You are viewing a plain text version of this content. The canonical link for it is here.
Posted to dev@spark.apache.org by Li Jin <ic...@gmail.com> on 2022/07/19 15:54:05 UTC
How does PySpark send "import" to the worker when executing Python UDFs?
Hi,
I have a question about how does "imports" get send to the python worker.
For example, I have
def foo(x):
return np.abs(x)
If I run this code directly, it obviously failed (because np is undefined
on the driver process):
sc.paralleilize([1, 2, 3]).map(foo).collect()
However, if I add the import statement "import numpy as np" on the driver,
it works. So somehow driver is sending that "imports" to the worker when
executing foo on the worker but I cannot seem t o find the code that does
this - Can someone please send me a pointer?
Thanks,
Li
Re: How does PySpark send "import" to the worker when executing Python UDFs?
Posted by Li Jin <ic...@gmail.com>.
Aha I see. Thanks Hyukjin!
On Tue, Jul 19, 2022 at 9:09 PM Hyukjin Kwon <gu...@gmail.com> wrote:
> This is done by cloudpickle. They pickle global variables referred within
> the func together, and register it to the global imported modules.
>
> On Wed, 20 Jul 2022 at 00:55, Li Jin <ic...@gmail.com> wrote:
>
>> Hi,
>>
>> I have a question about how does "imports" get send to the python worker.
>>
>> For example, I have
>>
>> def foo(x):
>> return np.abs(x)
>>
>> If I run this code directly, it obviously failed (because np is undefined
>> on the driver process):
>>
>> sc.paralleilize([1, 2, 3]).map(foo).collect()
>>
>> However, if I add the import statement "import numpy as np" on the
>> driver, it works. So somehow driver is sending that "imports" to the worker
>> when executing foo on the worker but I cannot seem t o find the code that
>> does this - Can someone please send me a pointer?
>>
>> Thanks,
>> Li
>>
>
Re: How does PySpark send "import" to the worker when executing Python UDFs?
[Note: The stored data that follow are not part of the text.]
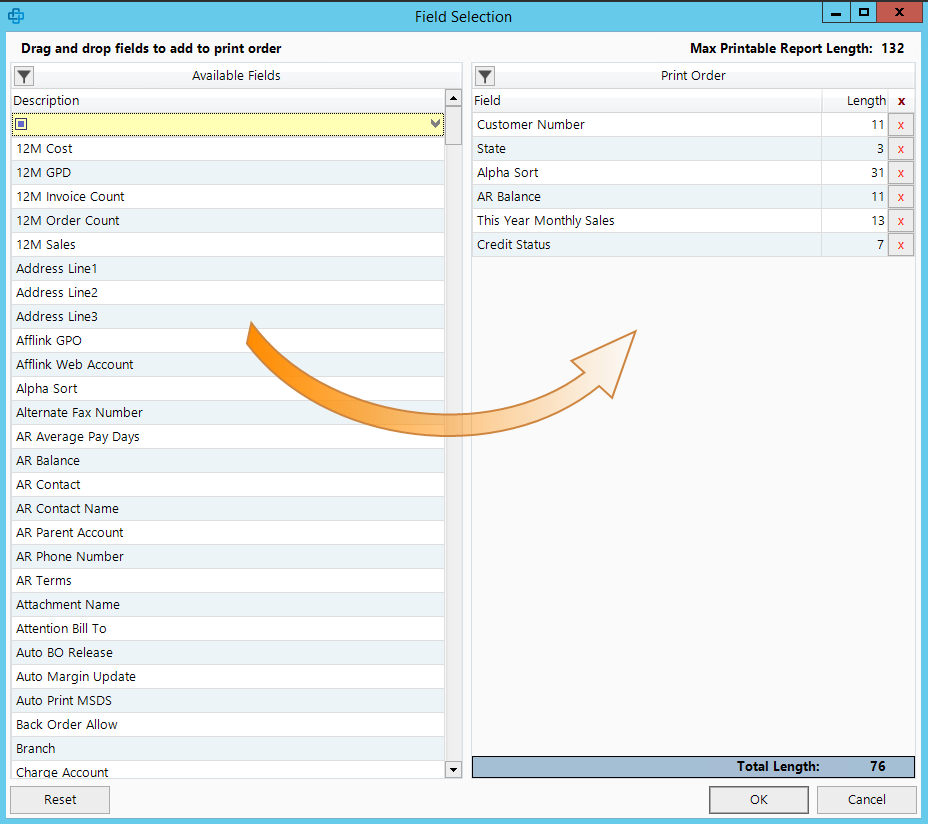Delete Credit Status from print order
This screenshot has width=928, height=824.
click(900, 245)
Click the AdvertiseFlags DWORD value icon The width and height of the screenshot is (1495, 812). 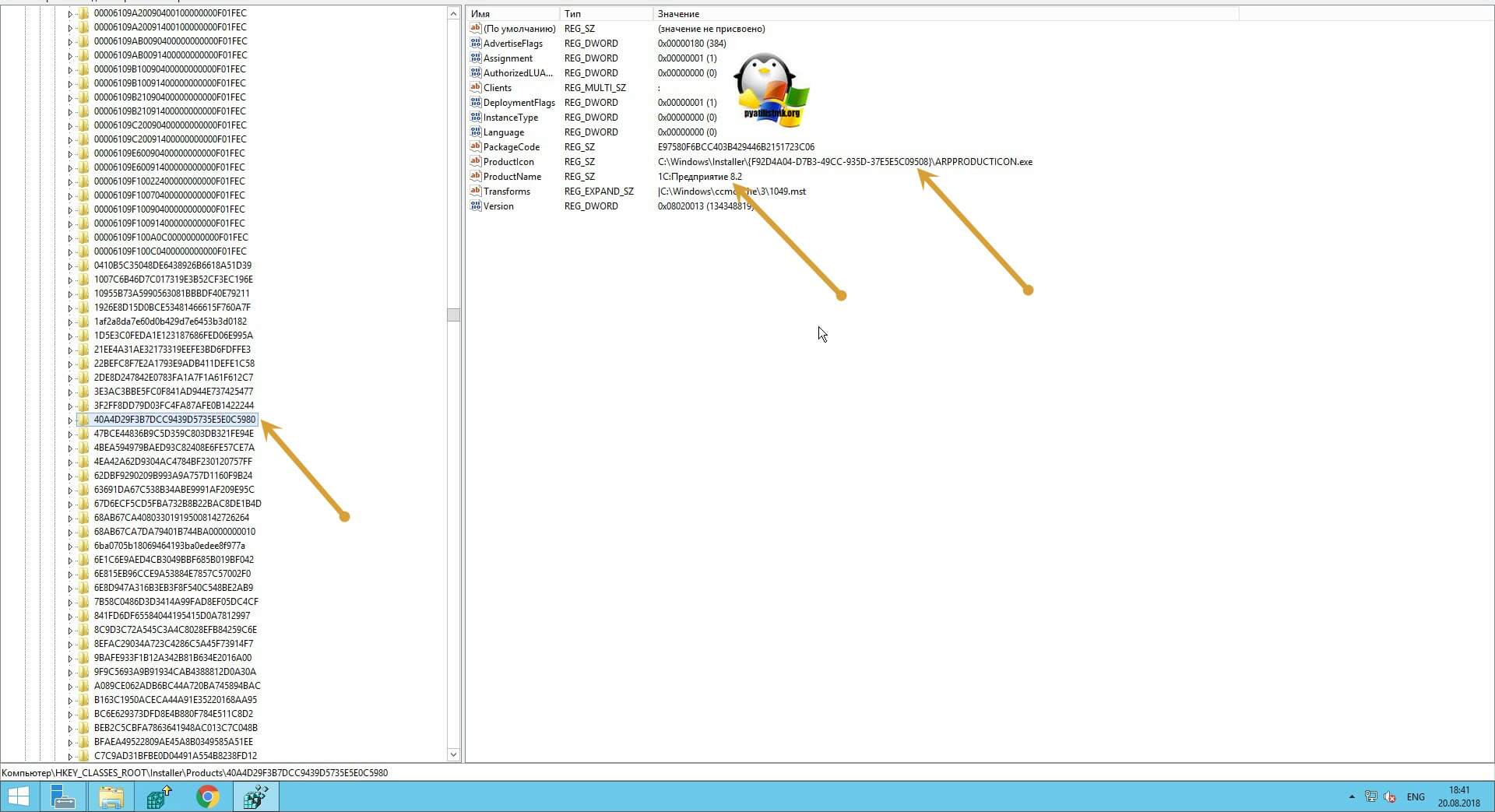click(475, 44)
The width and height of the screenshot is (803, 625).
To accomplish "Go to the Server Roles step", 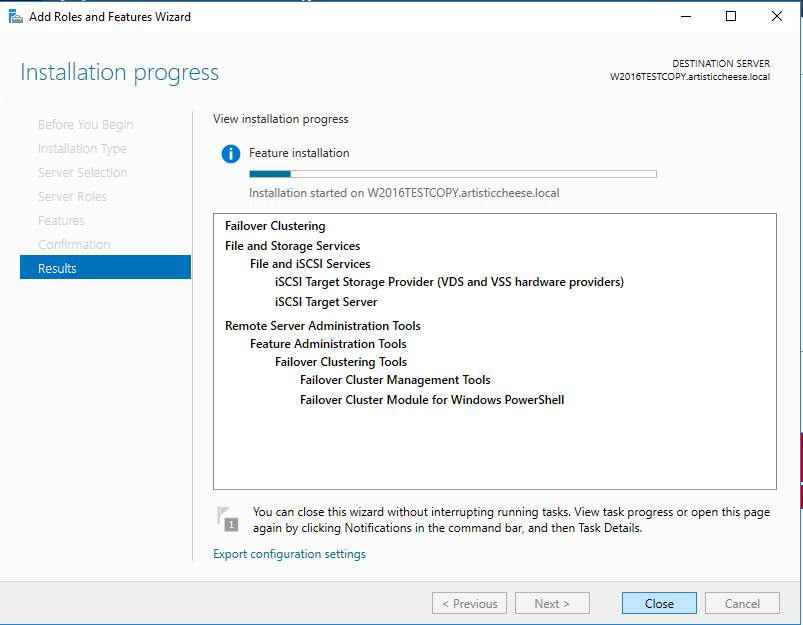I will point(72,196).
Posted by Hyukjin Kwon <gu...@gmail.com>.
This is done by cloudpickle. They pickle global variables referred within
the func together, and register it to the global imported modules.
On Wed, 20 Jul 2022 at 00:55, Li Jin <ic...@gmail.com> wrote:
> Hi,
>
> I have a question about how does "imports" get send to the python worker.
>
> For example, I have
>
> def foo(x):
> return np.abs(x)
>
> If I run this code directly, it obviously failed (because np is undefined
> on the driver process):
>
> sc.paralleilize([1, 2, 3]).map(foo).collect()
>
> However, if I add the import statement "import numpy as np" on the driver,
> it works. So somehow driver is sending that "imports" to the worker when
> executing foo on the worker but I cannot seem t o find the code that does
> this - Can someone please send me a pointer?
>
> Thanks,
> Li
>